2022-12-01 13:53:55.918 ERROR sentryserver Error 'Post "https://usage.speechmatics.com/v1/log": dial tcp: lookup usage.speechmatics.com on 192.168.4.129:53: no such host' occurred when logging EATS data: retrying
2022-12-01 13:53:56.475 ERROR sentryserver Error 'Post "https://usage.speechmatics.com/v1/log": dial tcp: lookup usage.speechmatics.com on 192.168.4.129:53: no such host' occurred when logging EATS data: retrying
2022-12-01 13:53:57.561 ERROR sentryserver Error 'Post "https://usage.speechmatics.com/v1/log": dial tcp: lookup usage.speechmatics.com on 192.168.4.129:53: no such host' occurred when logging EATS data: retrying
If, after this retry period (which takes up to 10 seconds), the transcriber is still unable to contact our usage server then it will output some WARNING
log messages then cease attempting to send usage information. If this happens then the transcriber will exit normally with an exit code of 0.

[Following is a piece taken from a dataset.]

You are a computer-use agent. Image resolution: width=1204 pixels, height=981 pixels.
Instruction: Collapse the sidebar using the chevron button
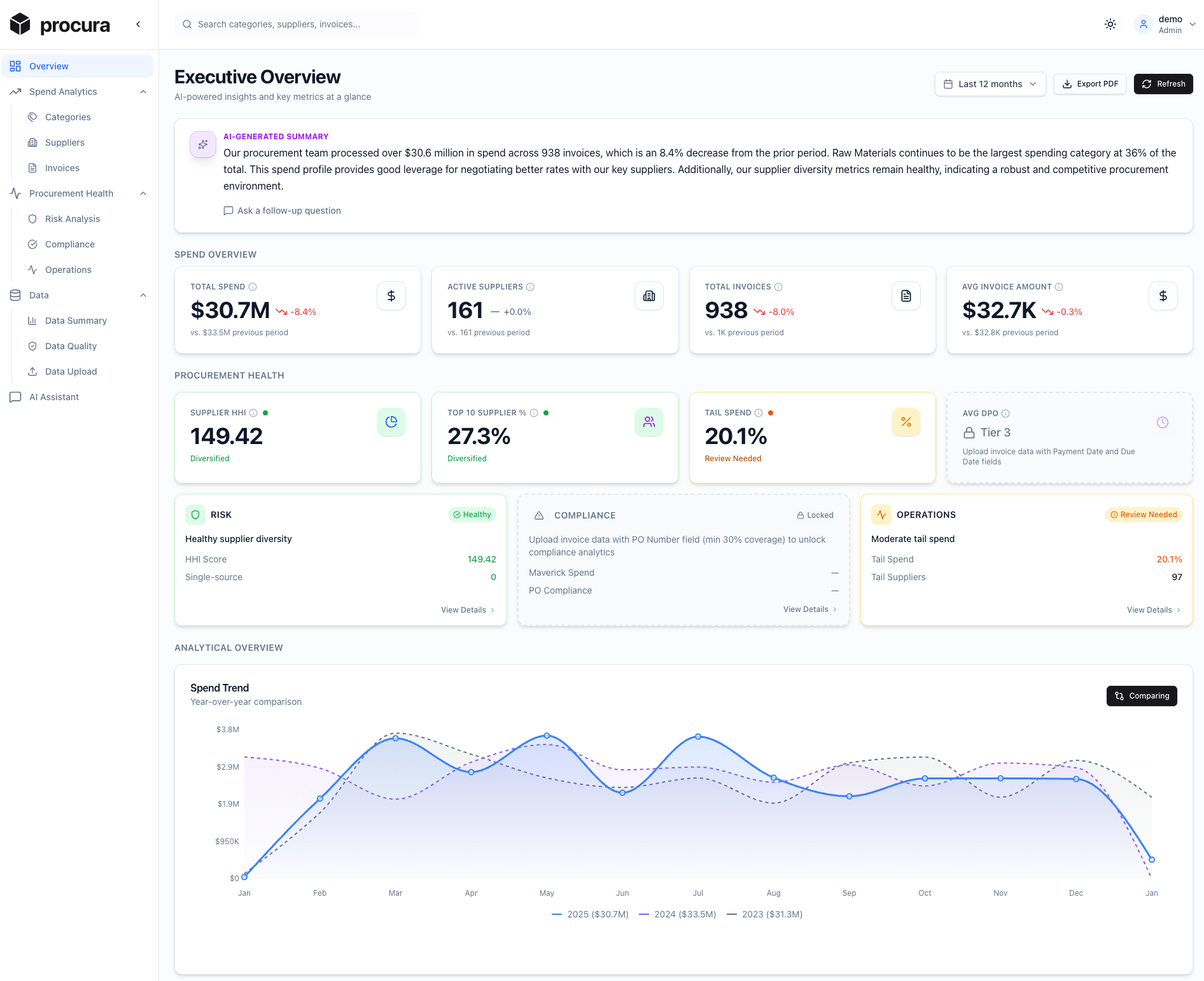pos(138,24)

2022-12-02 13:26:29.962 WARNING sentryserver SM Usage Reporting: Error handling item, current retry count 1
2022-12-02 13:26:29.962 WARNING sentryserver SM Usage Reporting: deactivated because max retry limit reached
2022-12-02 13:26:30.963 WARNING sentryserver SM Usage Reporting: deactivated so item will be skipped
For batch transcribers, the transcriber will exit immediately after this.
For real-time transcribers, usage reporting will be disabled for a fixed time period (currently 60 seconds). This is to minimize the impact on the duration of transcription jobs. This retry mechanism will cause a small hit to the speed of transcription, so in the event of a network outage, you may wish to temporarily disable usage reporting by not setting the SM_ENABLE_USAGE_REPORTING variable when running the container.
We ask that you inform our finance team about the duration and timing of any such outage.